In fact, Chaine came in. He made a great show of drawing a screw of tobacco from his pocket, then filled his pipe, and began to smoke in front of the stove, remaining obstinately silent, as if there were nobody present. And immediately afterwards Mathilde made her appearance like a neighbour who comes in to say ‘Good morning.’ Claude thought that she had grown still thinner, but her eyes were all afire, and her mouth was seemingly enlarged by the loss of two more teeth. The smell of aromatic herbs which she always carried in her uncombed hair seemed to have become rancid. There was no longer the sweetness of camomile, the freshness of aniseed; she filled the place with a horrid odour of peppermint that seemed to be her very breath.

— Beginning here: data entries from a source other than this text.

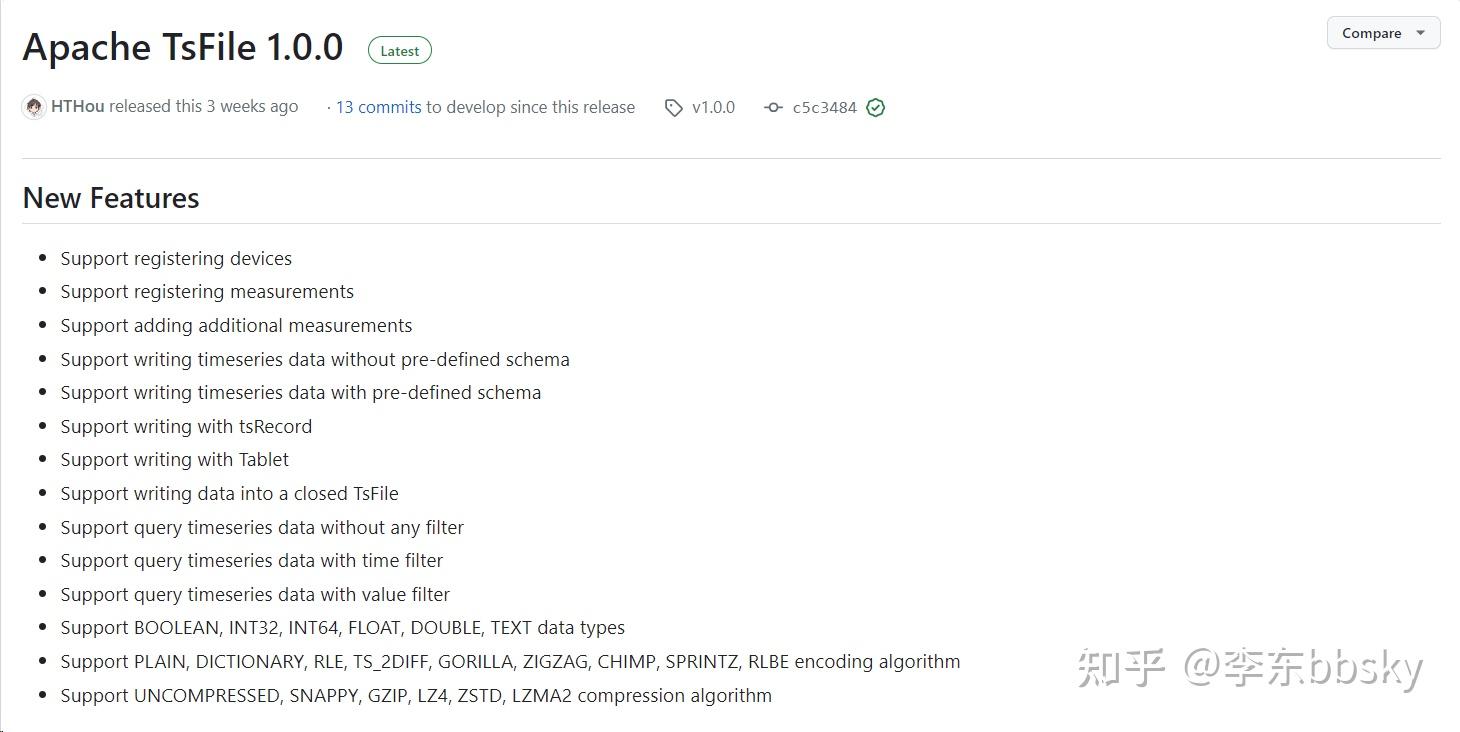Open the 13 commits link
Image resolution: width=1460 pixels, height=732 pixels.
378,108
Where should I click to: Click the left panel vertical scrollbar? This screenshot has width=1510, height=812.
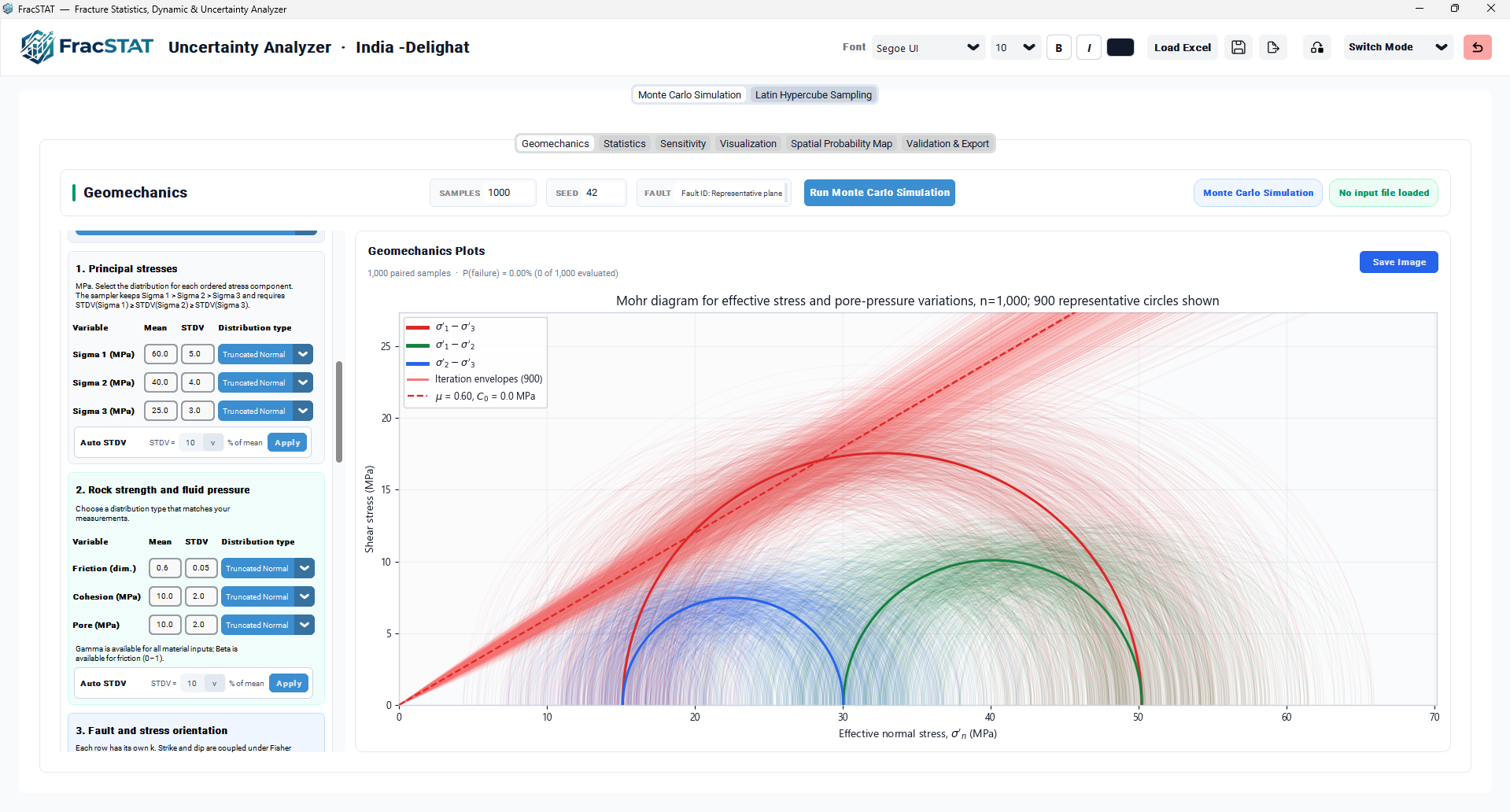point(339,412)
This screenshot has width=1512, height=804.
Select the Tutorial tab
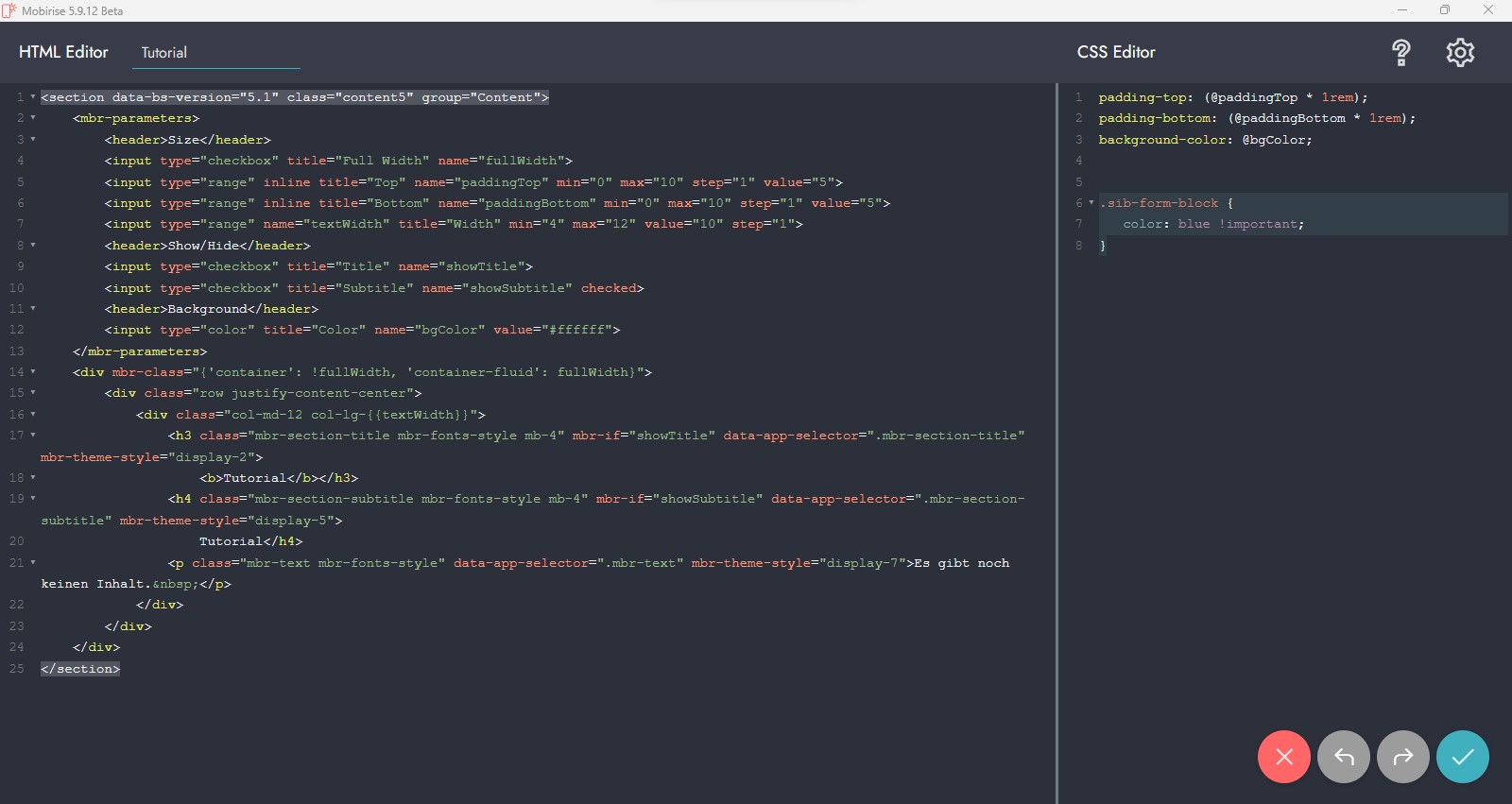[x=164, y=53]
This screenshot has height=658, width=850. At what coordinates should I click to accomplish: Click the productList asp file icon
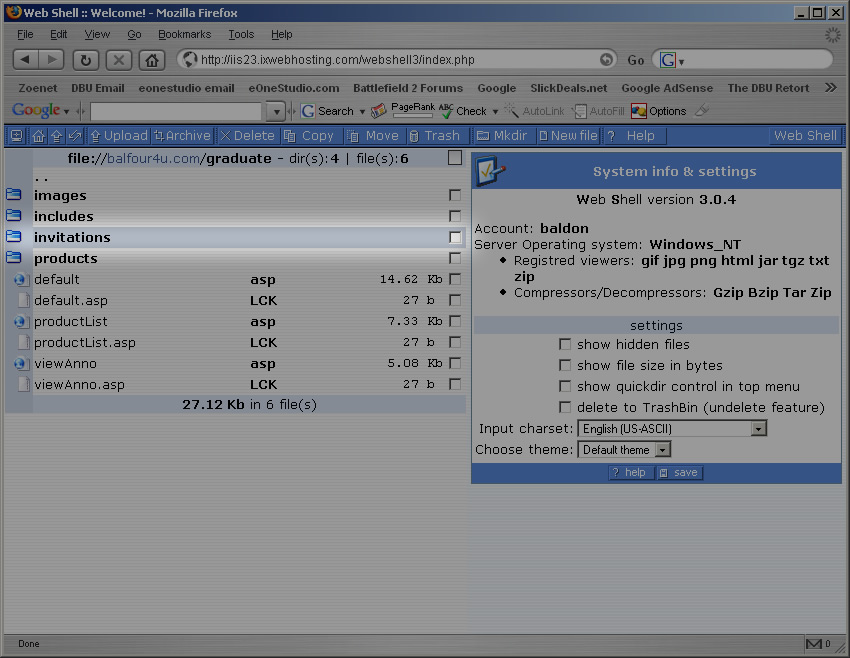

‘Already at work!’ she exclaimed. ‘Good morning.’ And, without minding Claude, she kissed Mahoudeau. Then, after going to shake hands with the painter in her brazen way, she continued:

‘What do you think? I’ve found a box of mallow root, and we will treat ourselves to it for breakfast. Isn’t that nice of me now! We’ll share.’

‘Thanks,’ said the sculptor, ‘it makes my mouth sticky. I prefer to smoke a pipe.’

And, seeing that Claude was putting on his overcoat again, he asked: ‘Are you going?’

‘Yes. I want to get the rust off, and breathe the air of Paris a bit.’

All the same, he stopped for another few minutes watching Chaine and Mathilde, who stuffed themselves with mallow root, each taking a piece by turns. And though he had been warned, he was again amazed when he saw Mahoudeau take up the stick of charcoal and write on the wall: ‘Give me the tobacco you have shoved into your pocket.’

Without a word, Chaine took out the screw and handed it to the sculptor, who filled his pipe.

‘Well, I’ll see you again soon,’ said Claude.

‘Yes, soon — at any rate, next Thursday, at Sandoz’s.’

Outside, Claude gave an exclamation of surprise on jostling a gentleman, who stood in front of the herbalist’s peering into the shop.

‘What, Jory! What are you doing there?’

Jory’s big pink nose gave a sniff.

‘I? Nothing. I was passing and looked in,’ said he in dismay.

Then he decided to laugh, and, as if there were any one to overhear him, lowered his voice to ask:

‘She is next door with our friends, isn’t she? All right; let’s be off, quick!’

And he took the painter with him, telling him all manner of strange stories of that creature Mathilde.

‘But you used to say that she was frightful,’ said Claude, laughing.

Jory made a careless gesture. Frightful? No, he had not gone as far as that. Besides, there might be something attractive about a woman even though she had a plain face. Then he expressed his surprise at seeing Claude in Paris, and, when he had been fully posted, and learned that the painter meant to remain there for good, he all at once exclaimed:

‘Listen, I am going to take you with me. You must come to lunch with me at Irma’s.’

The painter, taken aback, refused energetically, and gave as a reason that he wasn’t even wearing a frock-coat.

‘What does that matter? On the contrary, it makes it more droll. She’ll be delighted. I believe she has a secret partiality for you. She is always talking about you to us. Come, don’t be a fool. I tell you she expects me this morning, and we shall be received like princes.’